About a month ago, I bought a used Model 70 in .300 WSM that looks to be in almost new condition. It has New Haven, Ct on the side of the barrel.
This afternoon was the first chance that I had to actually take it out and shoot it.
It has the Leupold bases and rings on it that have the adjustment screws on the rear mount. I saw that the previous owner had the rear mount slid as far to the left as it could possibly go....but didn't think much about it.
When I shot the rifle at 25 yards (just to make sure it was on paper), it printed about 2 inches high. I put about 8 clicks down and then backed up to 100 yards.
The rifle wouldn't put anything on an 18" x 18" grid target. Thinking that it was me and not being used to the trigger, I fired again. Nope, nothing. I moved the target back to 50 and nothing there either. Back to 25, and it was lined up vertically but about 7 inches horizonally to the right. I thought that was strange but put a few clicks back to the left. Nothing moved on the target face....and then I ran out of adjustment to the right on the scope. BTW, the scope is a Leupold Vari-X III 4.5-14x40.
Back in the house because I thought that something had possibly shot loose in the base screws and since I hadn't installed them, I was going to check it out.
Once I had the rings off, I immediately saw the problem.

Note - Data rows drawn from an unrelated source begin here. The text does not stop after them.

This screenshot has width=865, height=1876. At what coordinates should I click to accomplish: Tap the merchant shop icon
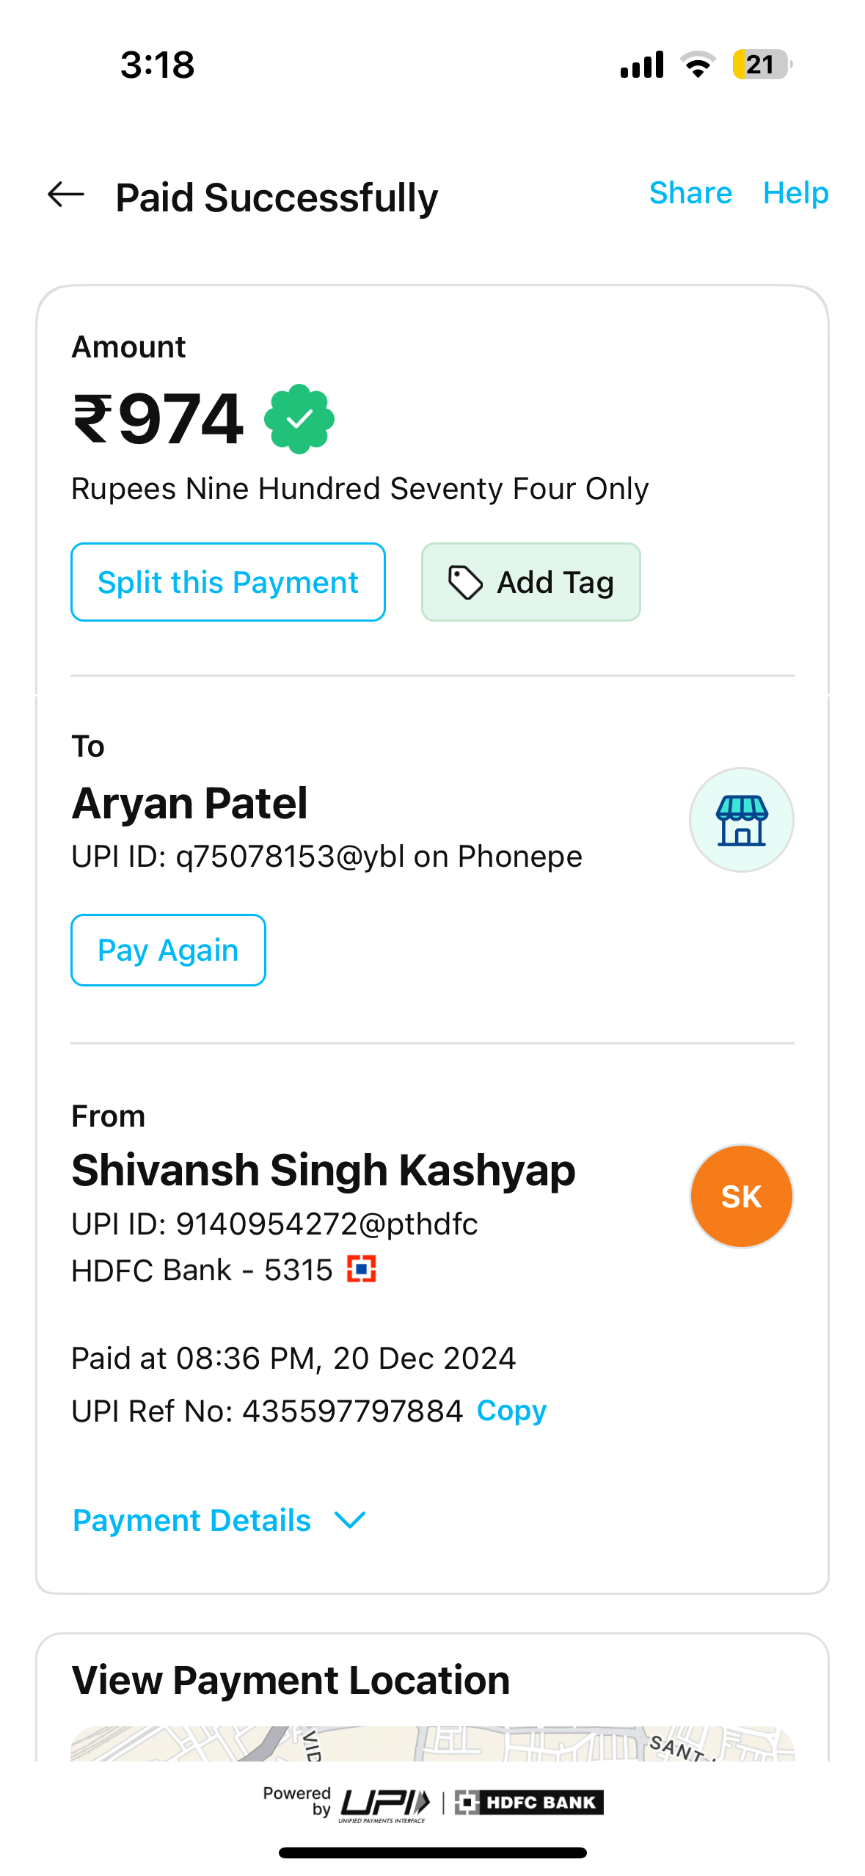click(741, 820)
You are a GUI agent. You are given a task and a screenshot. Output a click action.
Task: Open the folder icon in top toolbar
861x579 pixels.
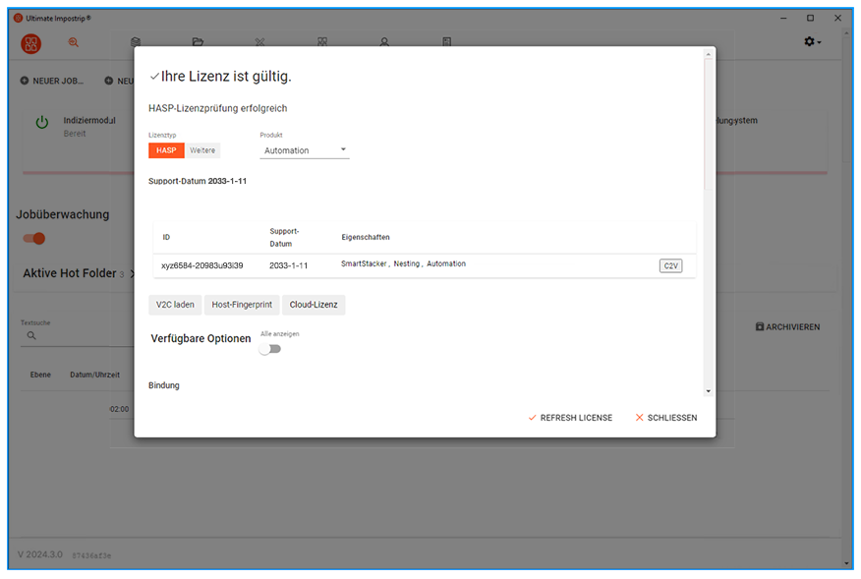[x=198, y=42]
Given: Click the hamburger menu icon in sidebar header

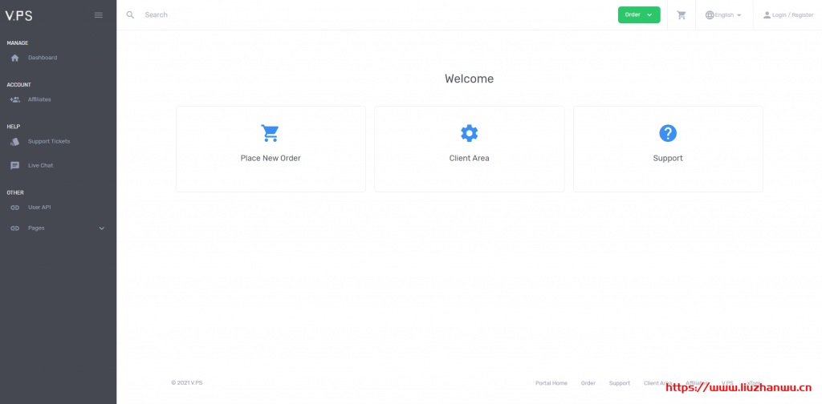Looking at the screenshot, I should [x=99, y=15].
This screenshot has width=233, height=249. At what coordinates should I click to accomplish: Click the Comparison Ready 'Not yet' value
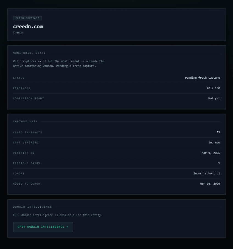pyautogui.click(x=214, y=98)
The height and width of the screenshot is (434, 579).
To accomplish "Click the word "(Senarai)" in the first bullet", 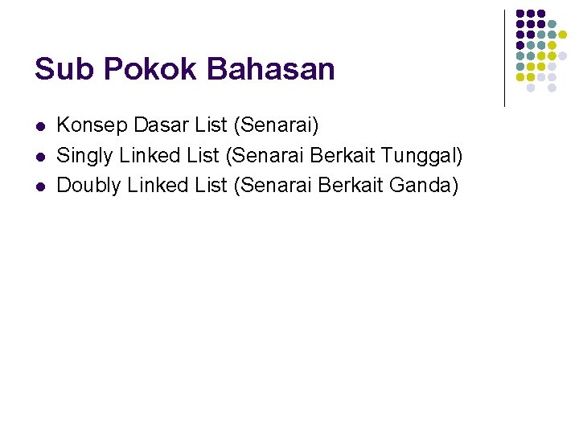I will pyautogui.click(x=276, y=125).
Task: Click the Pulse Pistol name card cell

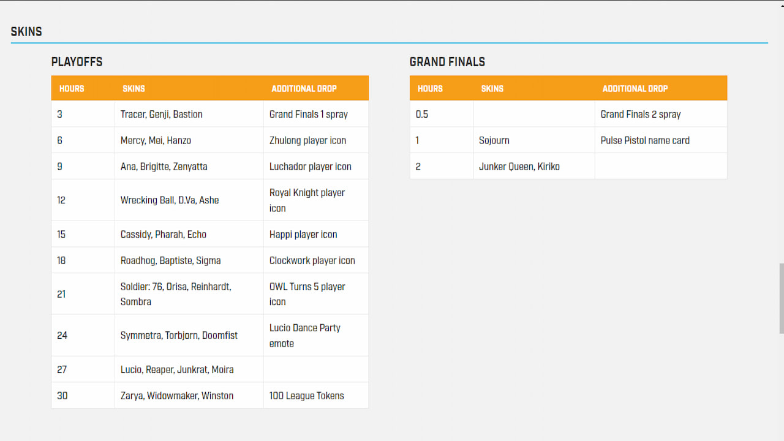Action: [645, 140]
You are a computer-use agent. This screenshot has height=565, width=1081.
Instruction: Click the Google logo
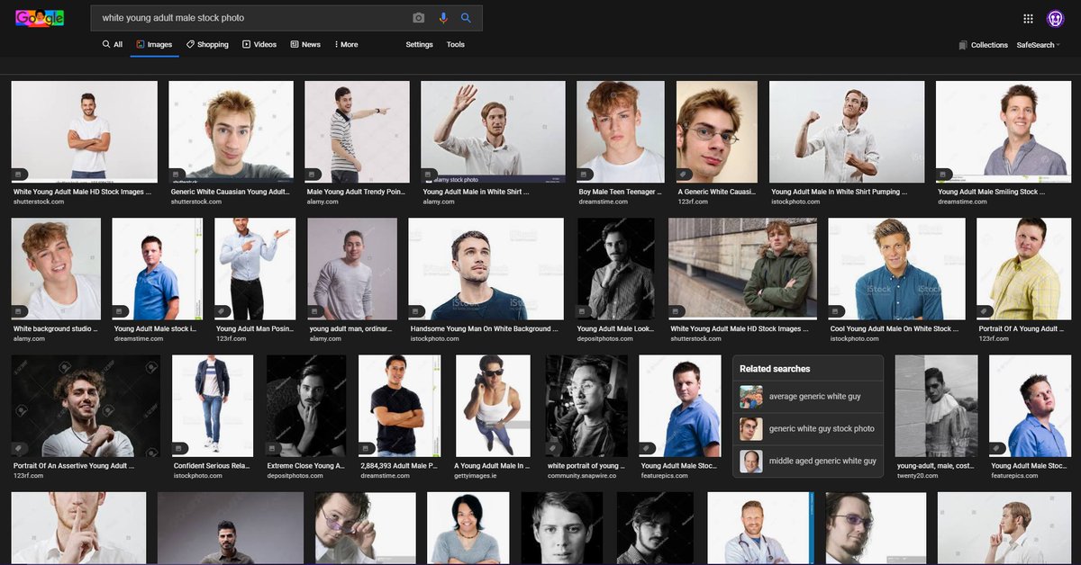(x=39, y=17)
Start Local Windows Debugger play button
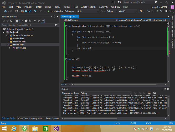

The tops of the bases were not on the same plane. Either the front is off to the left or the rear is canted off to the right side. That would explain why the rear ring was slid to the left as far as it could go. I believe that if it had Weaver type mounts/rings on it, you would not have been able to mount a scope to it they are that far out.
Ok, so now the dilemma. Is this something that Winchester will make right or did I just get the royal douching? Obviously it is a manufacturing issue from when the holes were drilled and tapped at the factory.